Шрифт:
Закладка:
Вмешательство альморавидов. Начиная по крайней мере с 1074 года к Юсефу ибн Ташфину с разных сторон стали поступать просьбы о вмешательстве в испанские дела: то его просили помочь мусульманам, встревоженным христианской опасностью, то принять сторону одного мусульманского властителя против другого (Memoires Абдаллаха). Не склонный по своему темпераменту бросаться в безумные предприятия, он медлил с обещаниями, пока к нему не перешло господство над Гибралтарским проливом. Овладев же в 1083 году Сеутой, он уступил настойчивым просьбам аль-Мутамида только при условии, что Альхесирас перейдет под его контроль. К тому же, кажется, он не питал никаких намерений в отношении Испании, о которой ничего не знал; он хотел только осуществить в наиболее благоприятных условиях одну из операций священной войны, о чем его и просили.
С большой армией Ибн Ташфин высадился в Альхесирасе, превратив его в укрепленный лагерь, установил контакт с аль-Мутамидом в Севилье, затем двинулся на Толедо с подкреплениями из Севильи, Гранады, Малаги, Альмерии и Бадахоса.

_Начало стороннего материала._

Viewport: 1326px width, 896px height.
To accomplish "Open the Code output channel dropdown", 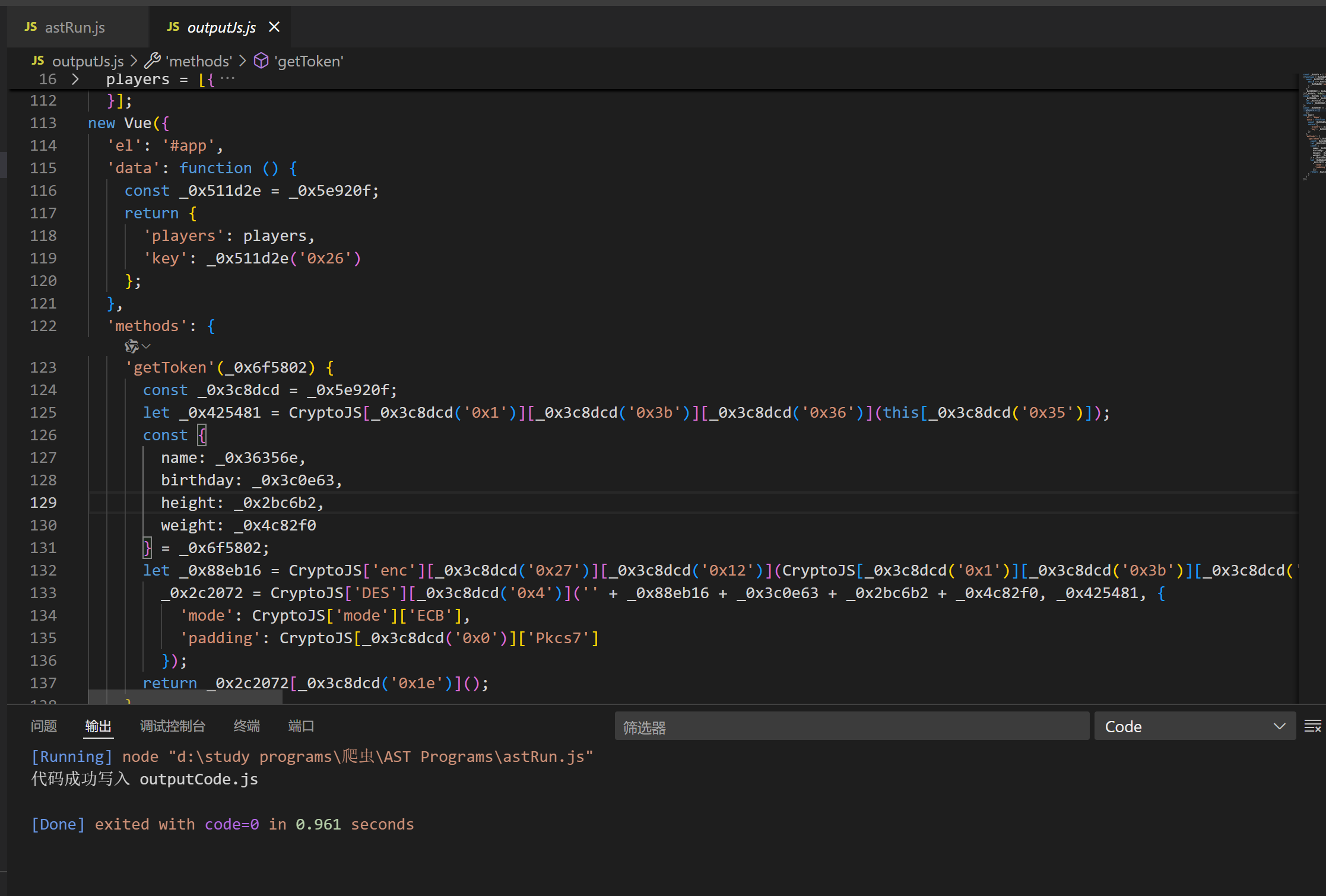I will pyautogui.click(x=1194, y=726).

Неприятельские войска встретились на Азагальских полях (Заллака, или Сакралиас, близ Бадахоса). Ибн Ташфин потребовал от Альфонса обращения в ислам, но тот ответил, что решение этого вопроса он предоставляет оружию. Обходное движение альморавидов решило исход дела столь полной победой, что король Кастилии, едва не попав в плен, был вынужден уйти из района Севильи и снять осаду с Сарагосы (23 октября 1086 года). Эта победа имела во всем мусульманском мире столь же значительный отзвук, как и взятие Толедо Альфонсом VI. С тех пор Ибн Ташфина стали рассматривать как одного из главных борцов за находившийся под угрозой ислам.

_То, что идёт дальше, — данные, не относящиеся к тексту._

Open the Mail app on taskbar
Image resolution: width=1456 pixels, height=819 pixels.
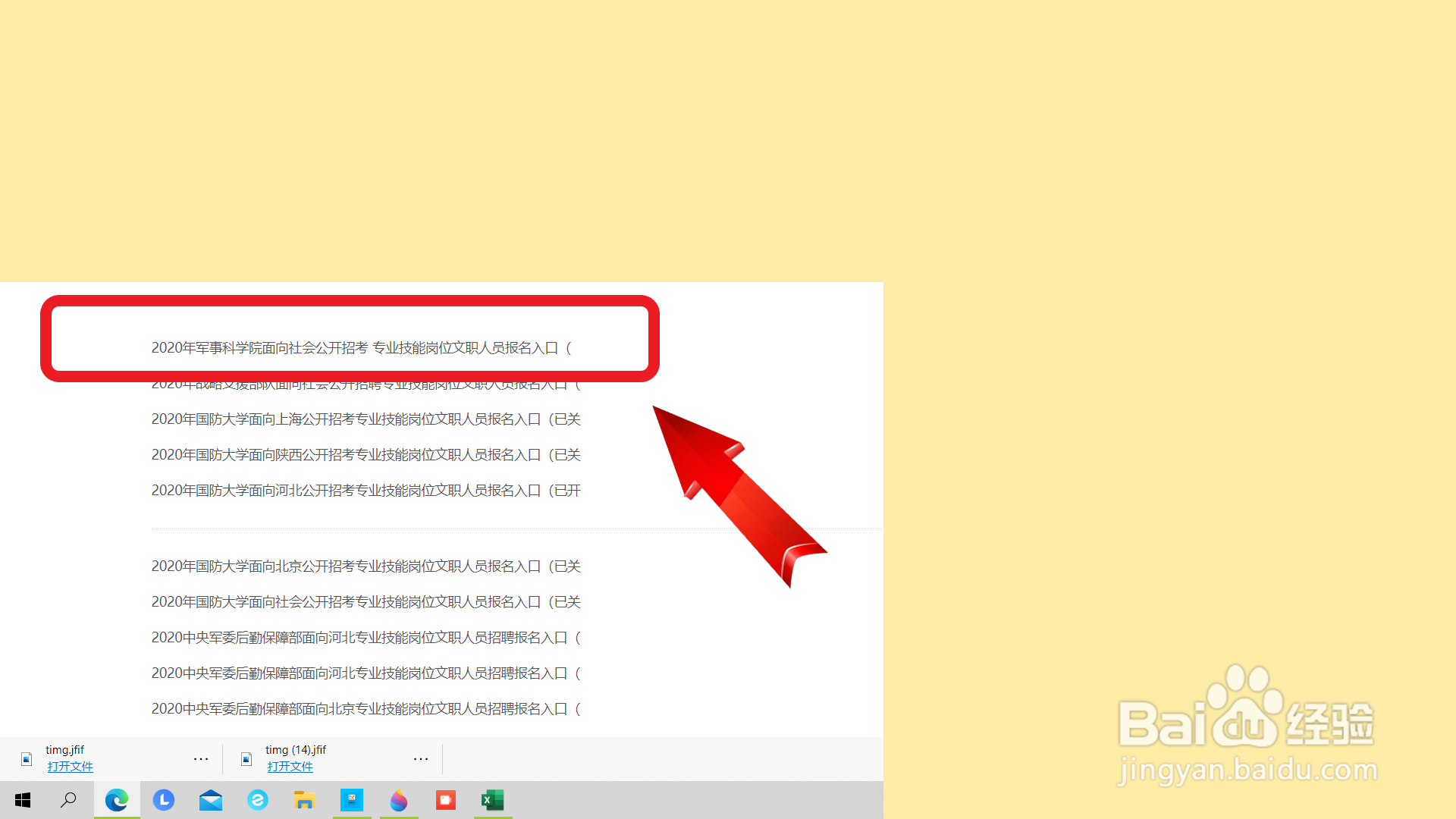[211, 800]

Продвижение мусульманской армии было прервано отъездом Ибн Ташфина в Марокко в связи со смертью его сына. Он оставил аль-Мутамиду только три тысячи берберов. Тогда христиане вновь повели наступление на Мурсию и Альмерию, и аль-Мутамид принял решение лично отправиться к Ибн Ташфину и умолять о новом вмешательстве альморавидов (1088 или 1090 год). Ибн Ташфин разрушил мощную военную базу Аледо (к юго-западу от Мурсии), близ которой потерпели неудачу удельные короли, и восстановил положение.

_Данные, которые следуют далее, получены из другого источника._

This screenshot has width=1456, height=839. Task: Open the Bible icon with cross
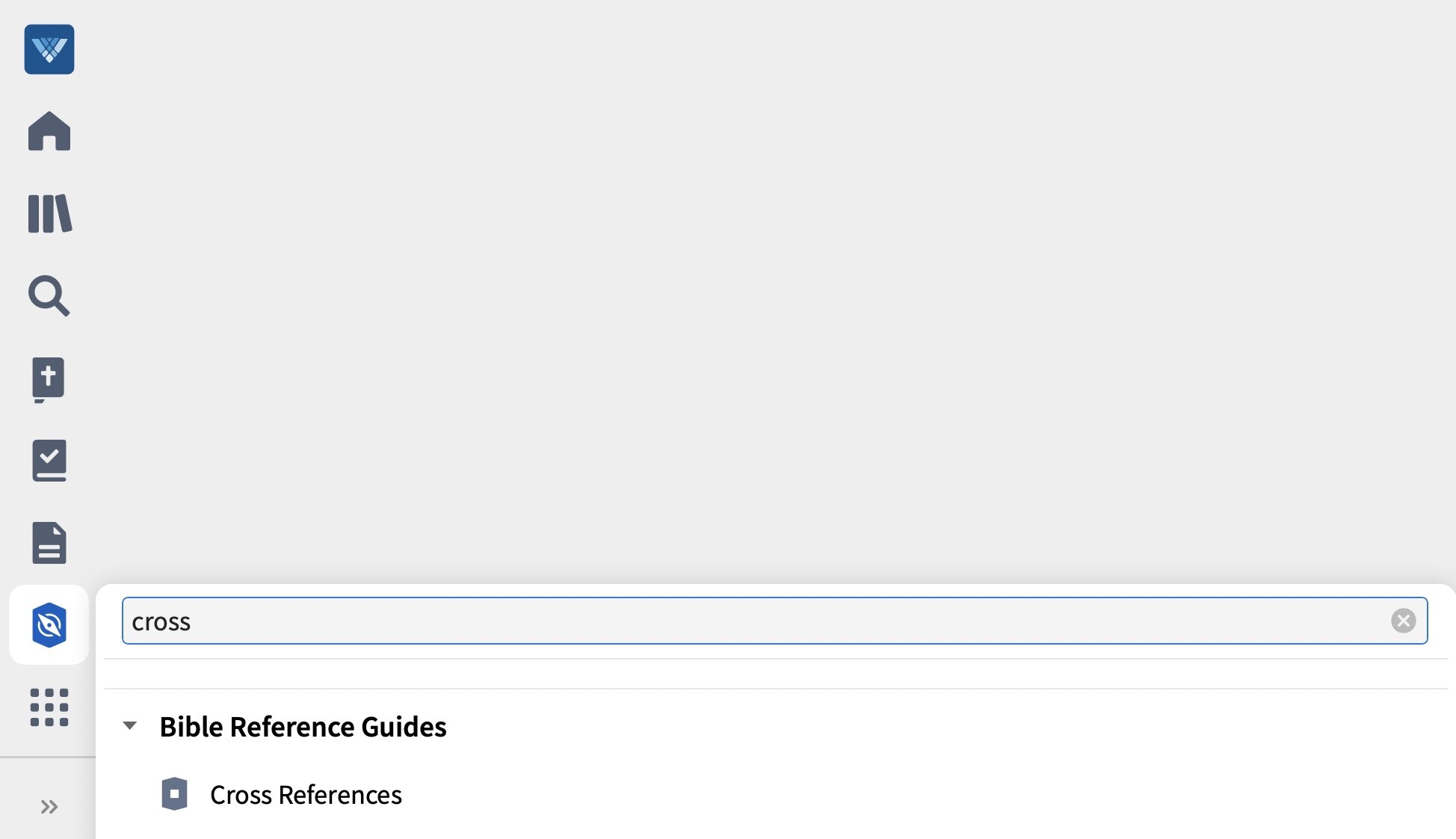(49, 378)
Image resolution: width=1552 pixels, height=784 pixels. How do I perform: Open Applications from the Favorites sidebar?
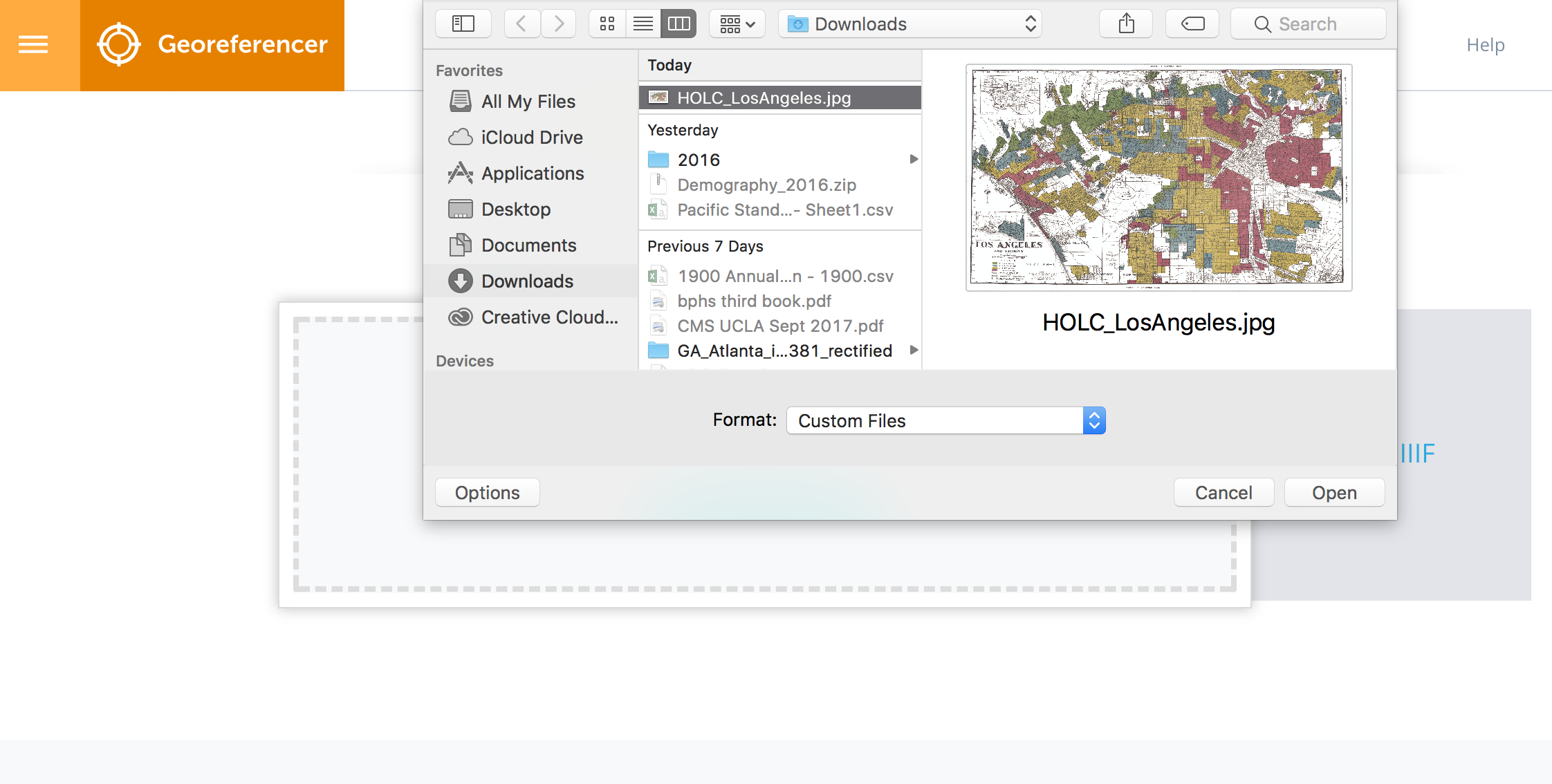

Все предвещало большое наступление объединенных сил альморавидов и мавров. Но мусульманские королевства Испании были слишком слабы, чтобы оказать Ибн Ташфину эффективную помощь, и слишком разъединены, чтобы не соблазнить берберского вождя увеличить свое могущество за их счет. Вскоре он стал действовать не как союзник, а как повелитель. Если удельные короли, образованные и развращенные, презирали грубых и суровых жителей Магриба, то народ, жертва христианских репрессий, и законоведы (факихи) противопоставляли неверию андалусских эмиров строгий маликизм этих берберов, которых считали посланцами бога. Пользуясь такой двойной поддержкой, Ибн Ташфин смог выступать как арбитр при раздорах, изгонял королей и конфисковывал их владения. Факихи оправдывали каждый из этих захватов фетвой. Таким образом ему удалось восстановить единство мусульманской Испании (1094 год). Однако он не посягал на Сарагосское королевство, которое рассматривал как буферное государство между христианами и альморавидами. Валенсия, находившаяся в руках Сида, а затем его вдовы Химены, подпала под власть альморавидов только в 1102 году. Когда Юсеф умер, как говорят, почти столетним старцем, он оставил Али, своему 23-летнему сыну от рабыни-христианки, огромную империю, которая включала мусульманскую Испанию до Фраги (юго-западнее Лефиды) на севере, а также острова Мальорку, Менорку и Ивису (1106–1107 год).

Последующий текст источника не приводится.